The theory of ‘loss aversion’ suggests human beings instinctively feel the pain of loss more acutely than the enjoyment of gain – with potentially self-destructive implications for less disciplined investors
One of the many interesting aspects of behavioural finance is that, even if you do not know the name or the workings of a particular theory, you are very likely to be familiar with the feeling or instinct that underpins it. Take for example the idea that human beings feel the pain of financial loss twice as keenly as they feel the enjoyment of any gain – as an investor, does that ring true to you?

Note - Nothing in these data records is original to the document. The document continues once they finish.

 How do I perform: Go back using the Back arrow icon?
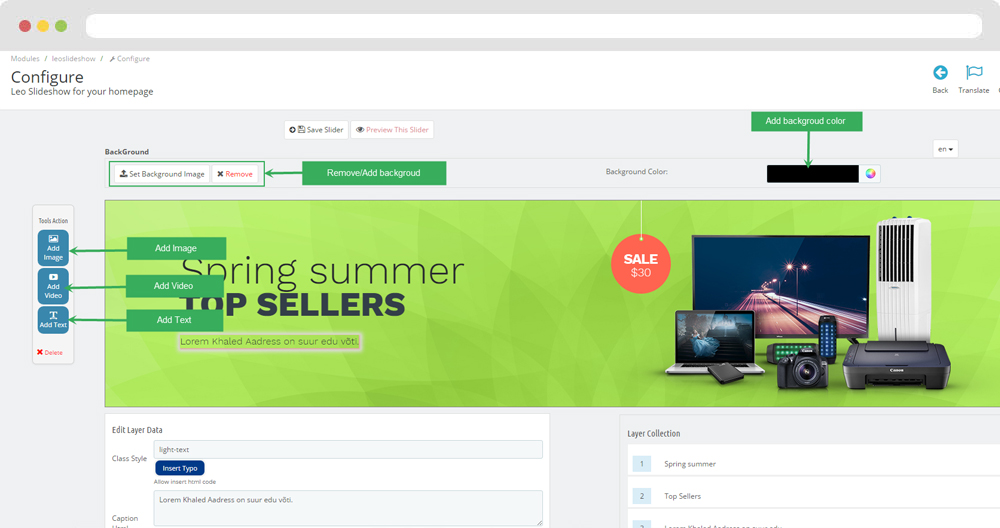940,73

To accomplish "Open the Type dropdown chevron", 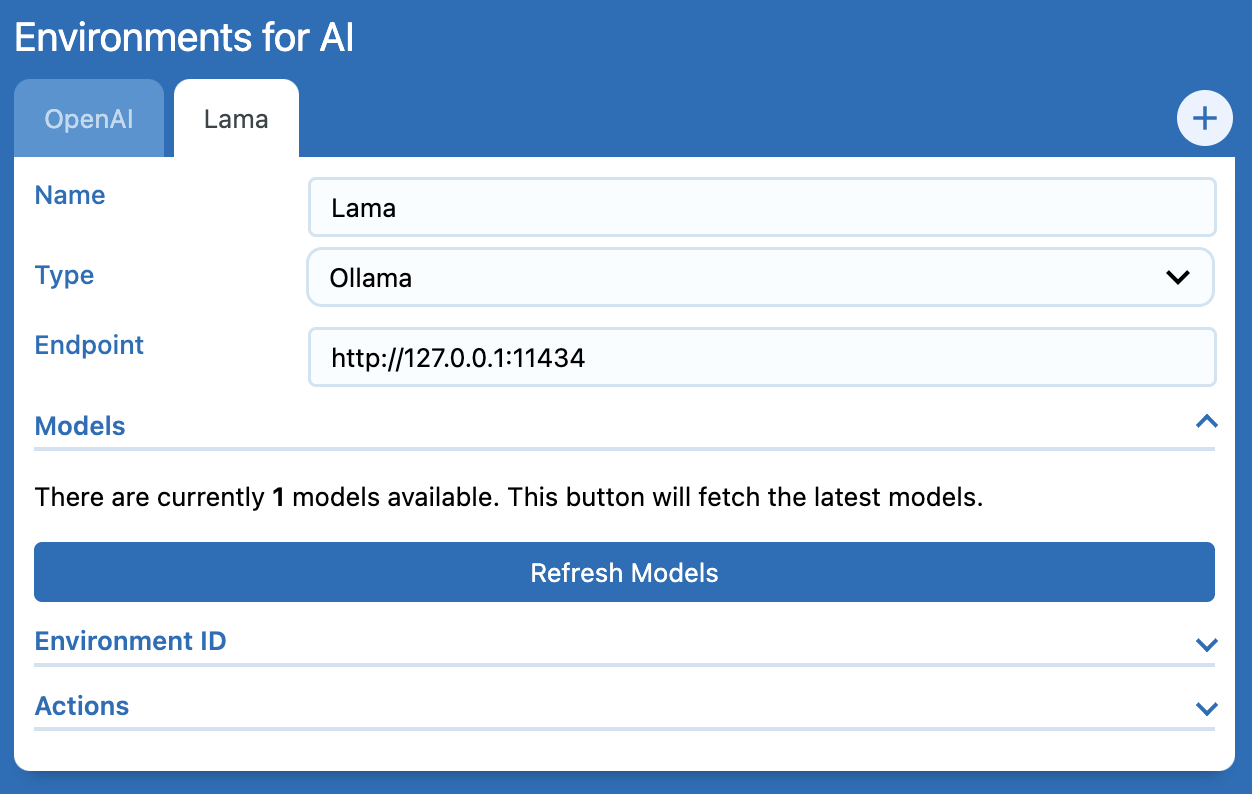I will [x=1178, y=277].
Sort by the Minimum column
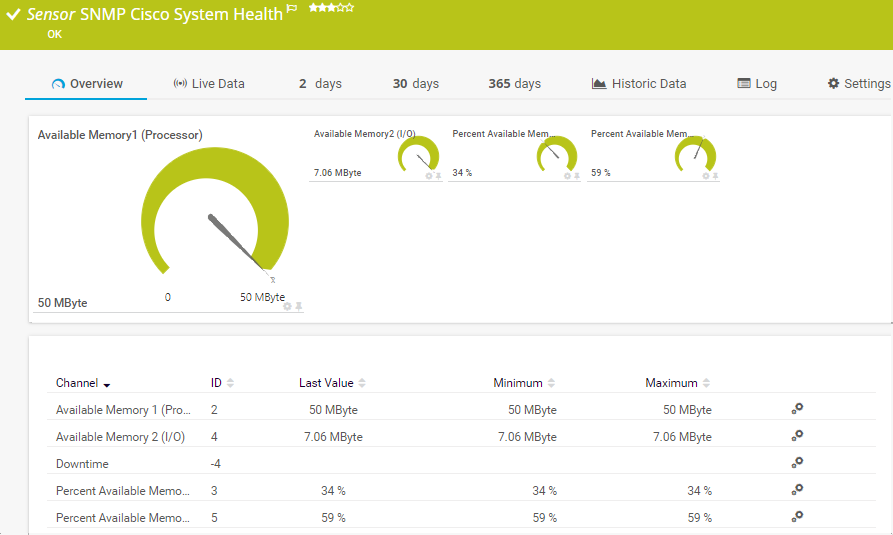Screen dimensions: 893x535 click(551, 383)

For the record, this is known as ‘loss aversion’ – or, more formally, ‘Prospect theory’ – and was developed by the founding fathers of behavioural economics, Daniel Kahneman and Amos Tversky. In one experiment that helped to flesh out their theories, the pair asked people if they would accept the result of a coin toss if they knew they might win $150 by calling it right but, if they called it wrong, they would lose $100.
It turned out many people would not take the bet and eventually Kahneman and Tversky concluded that, broadly speaking – in what after all is a 50/50 call – people are willing to put $100 at risk as long as there is the prospect of winning $200. From this came the idea that people feel losses twice as much as they feel gains and from that comes the following graph, which we should stress is for illustrative purposes only.
Psychological impact of checking performance at different frequencies
Past performance is not a guide to future performance and may not be repeated.
You may of course wish to debate the point people feel loss twice as keenly as gains but, taking that as our starting point, what we have done here is to create what you might call a ‘psychological graph’. It illustrates how people might have felt about the performance of the fund with the longest track record we run, here on The Value Perspective, depending on how often they checked how it was performing.
The top line in the graph is the fund’s actual performance and, at the risk of sounding immodest, investors have done pretty well over the last 10 years. Anyone who had been checking the fund’s performance on a daily basis, however – and really did feel loss twice as keenly as gain – is going to be feeling pretty bad about their investment and is unlikely to have been willing to hold it much past the great financial crisis.
Anyone who did so monthly would probably not have felt much better – or stuck with the fund much longer – and, while things naturally improve on a quarterly and annual basis, the psychological ride is not nearly as pleasant as the actual outcome. None of which is to say investors should only check their portfolios once a decade – only that they bear in mind equity investment needs to be approached with a long-term mind-set.
As we have said before, value investing can be a tough road to travel yet more than a century of stockmarket data suggests the ‘destination’ of strong long-term outperformance could make the effort worthwhile. Sadly, that instinctive loss aversion of human beings may go a long way to explaining why so many investors have instead plumped for the supposedly lower-volatility companies and funds that today look decidedly expensive.